Don Martin (CTV) on why being Jason Kenney is the worst job in politics today: “The point is that, in just the last few weeks, Premier Kenney has simultaneously infuriated the entire province, divided his own party and created the continent’s worst healthcare crisis. That’s quite the dubious accomplishment. And it will get worse when the three weeks of enhanced restrictions end at the precise moment Kenney projects the hospital system will buckle if case counts continue to soar. In other words, the lockdown will be extended. All this has, not surprisingly, cratered his party and personal popularity in the polls.”

John Michael McGrath (TVO) on the notion of paying people to get vaccinated: “We need both carrots and sticks, and Ottawa has one of the best carrots around: cold, hard cash. It’s a grubby but real fact of the universe that people respond to incentives, and money is a heck of an incentive.
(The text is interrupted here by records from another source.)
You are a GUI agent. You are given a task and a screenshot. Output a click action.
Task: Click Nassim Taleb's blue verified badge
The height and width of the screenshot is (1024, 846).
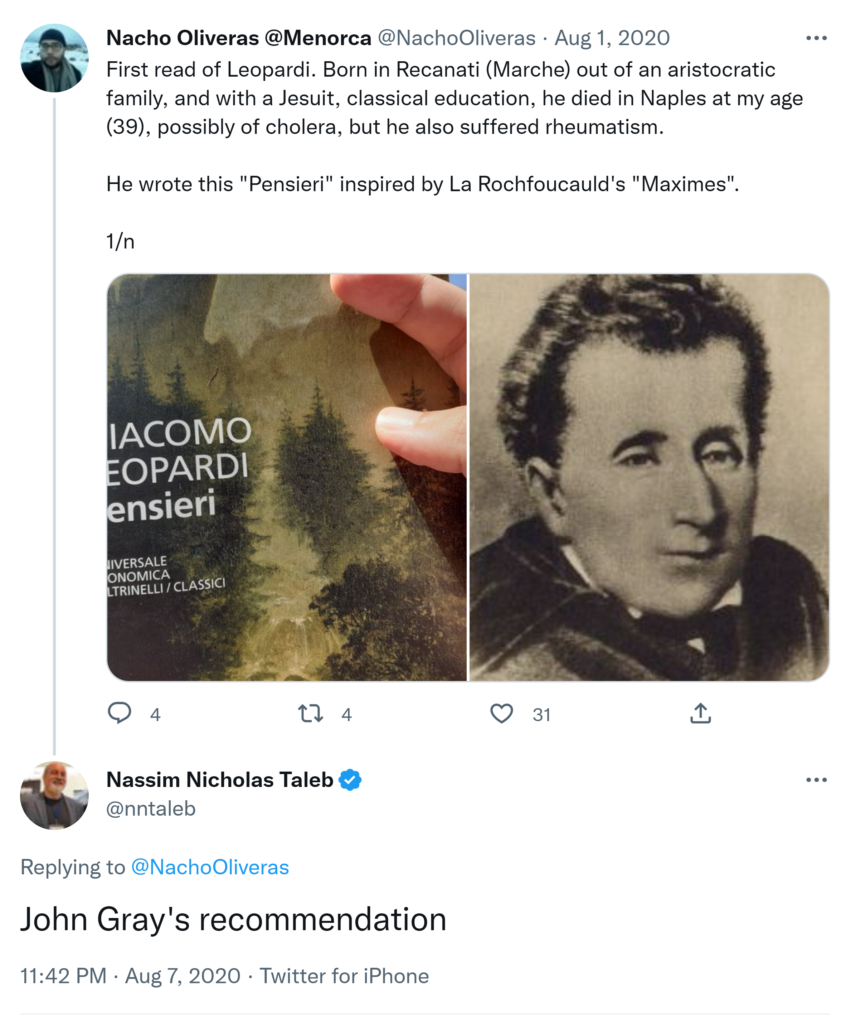(350, 780)
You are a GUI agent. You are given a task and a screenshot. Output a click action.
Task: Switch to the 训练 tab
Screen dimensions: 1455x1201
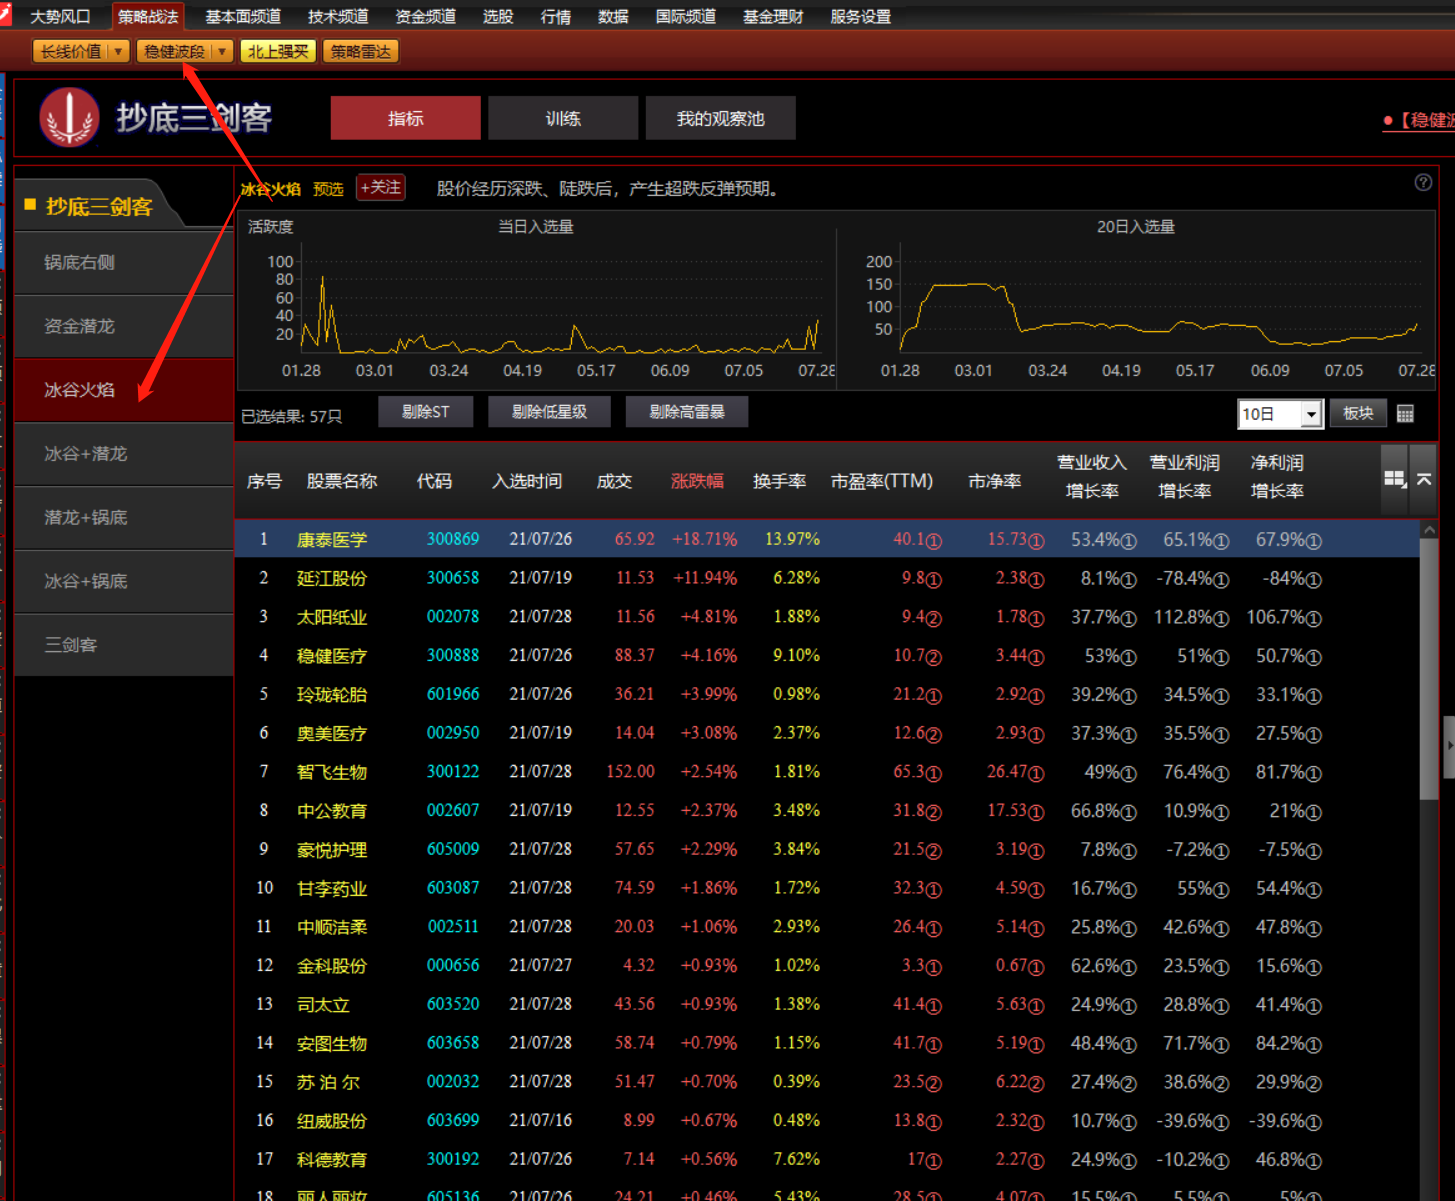563,119
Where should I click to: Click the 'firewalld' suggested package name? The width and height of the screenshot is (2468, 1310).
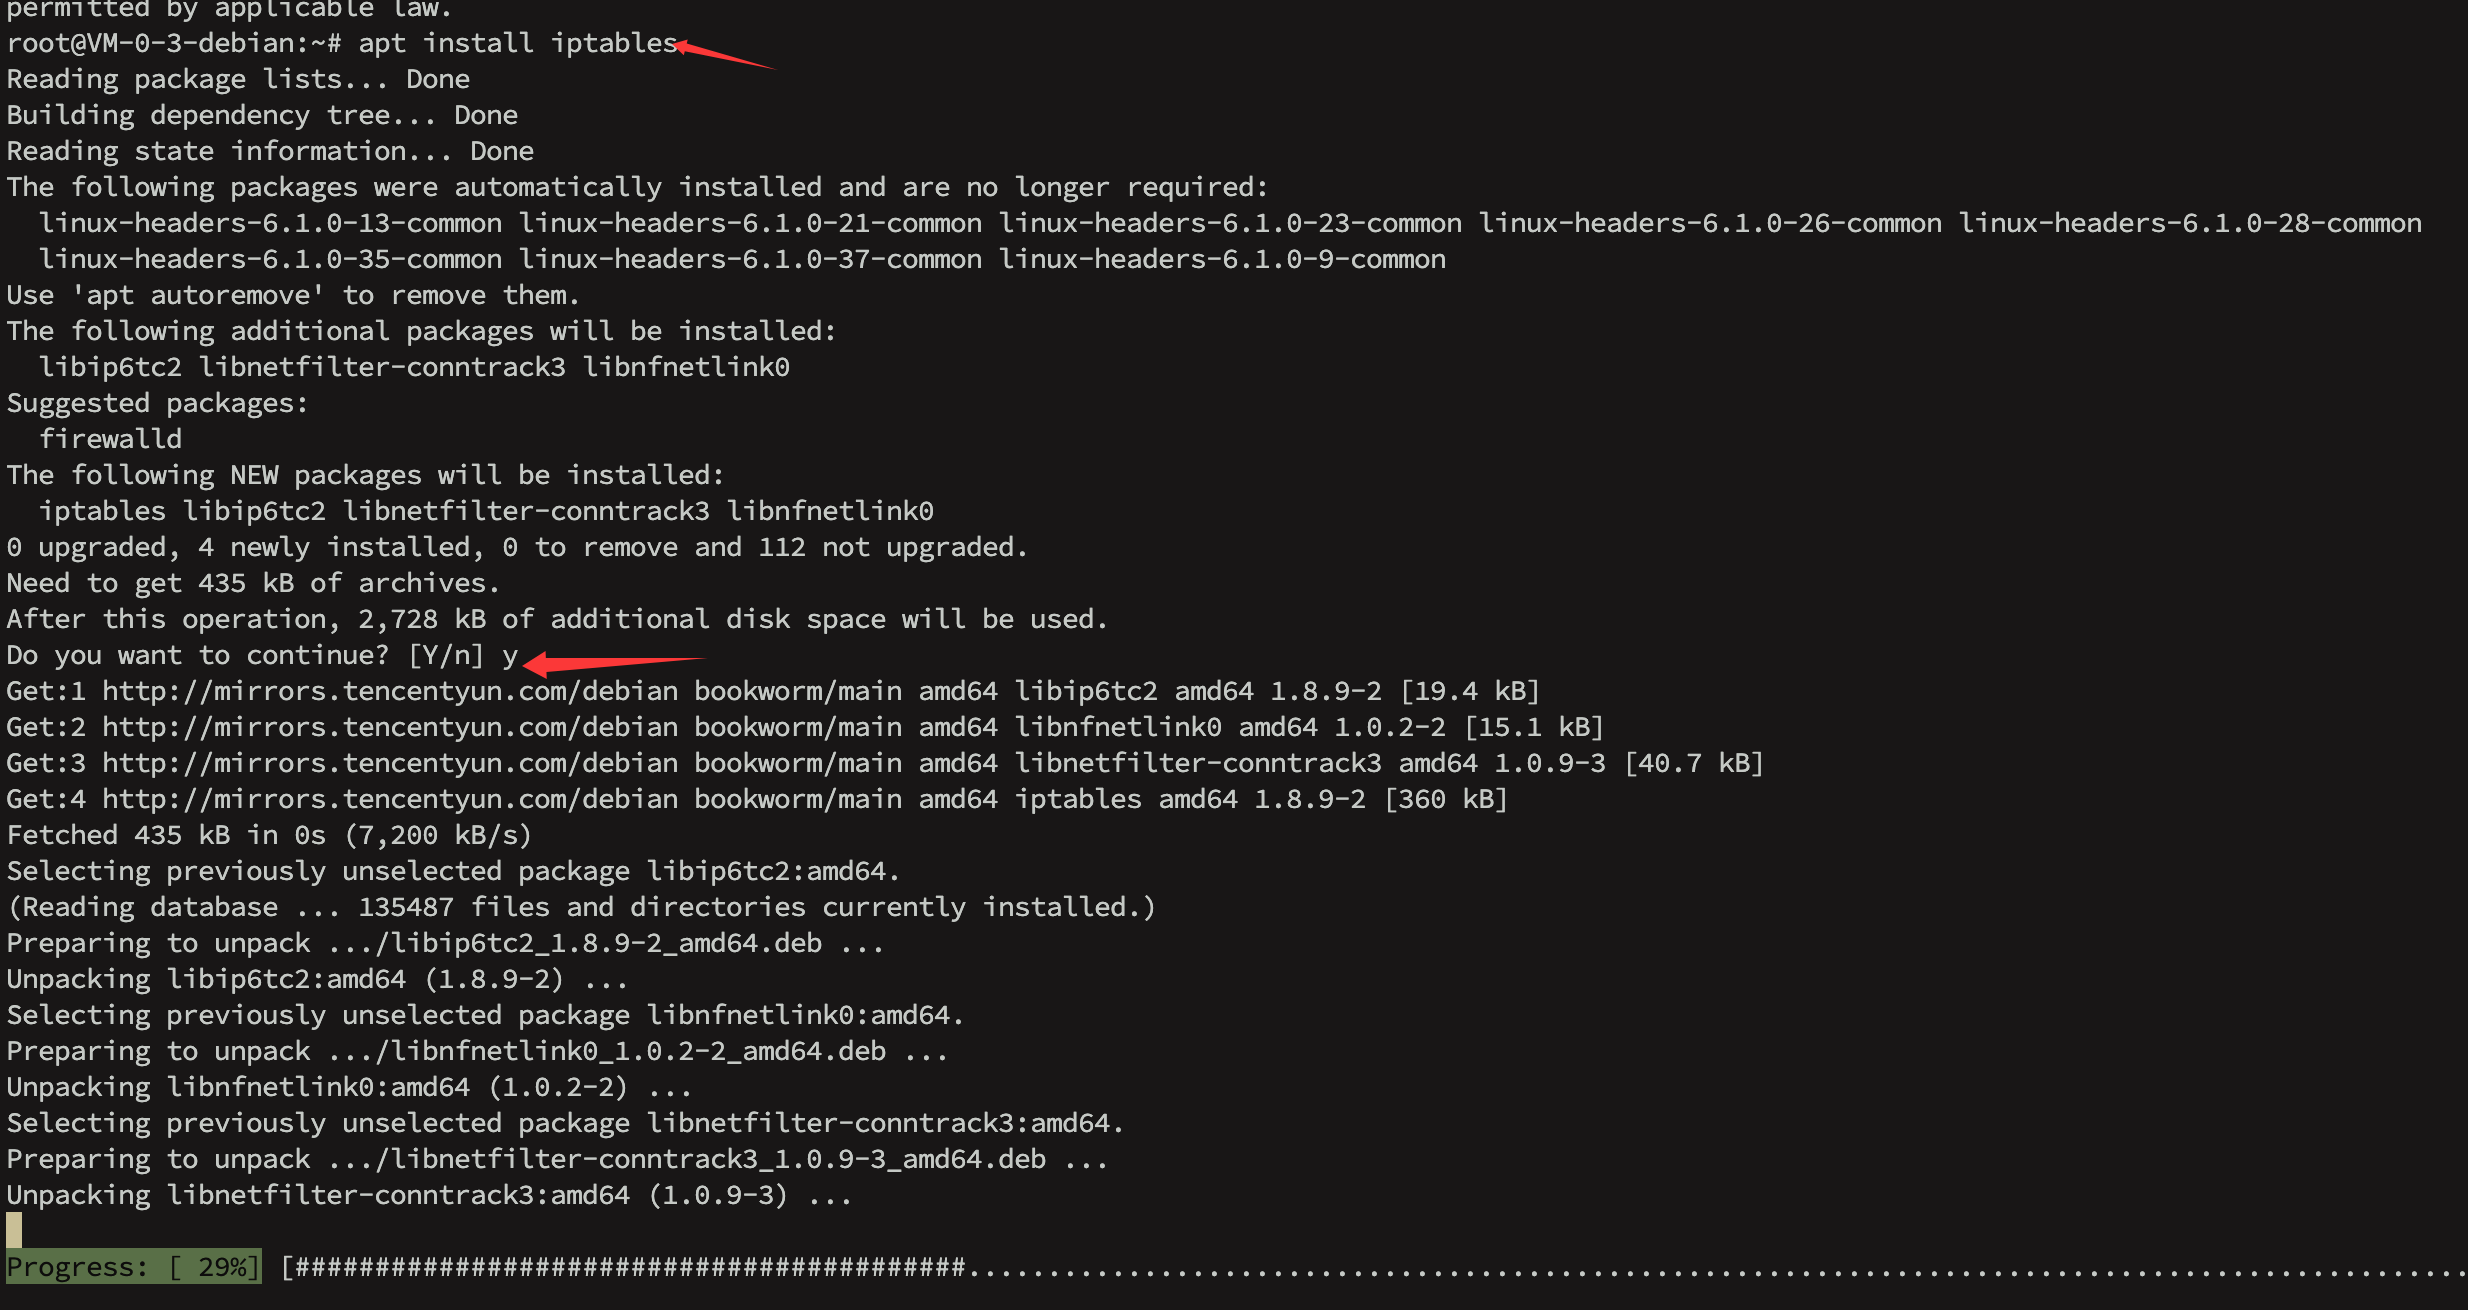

A recent article published with the National Bureau of Economic Research in the United States indicates that incentives don’t need to be very large, if they’re working in conjunction with other policies, such as digital outreach and the hiring of local “ambassadors.” New research from UCLA suggests that $100 is enough of a treat to move a large number of people from the vaccine-hesitant camp to the vaccine-gimme one.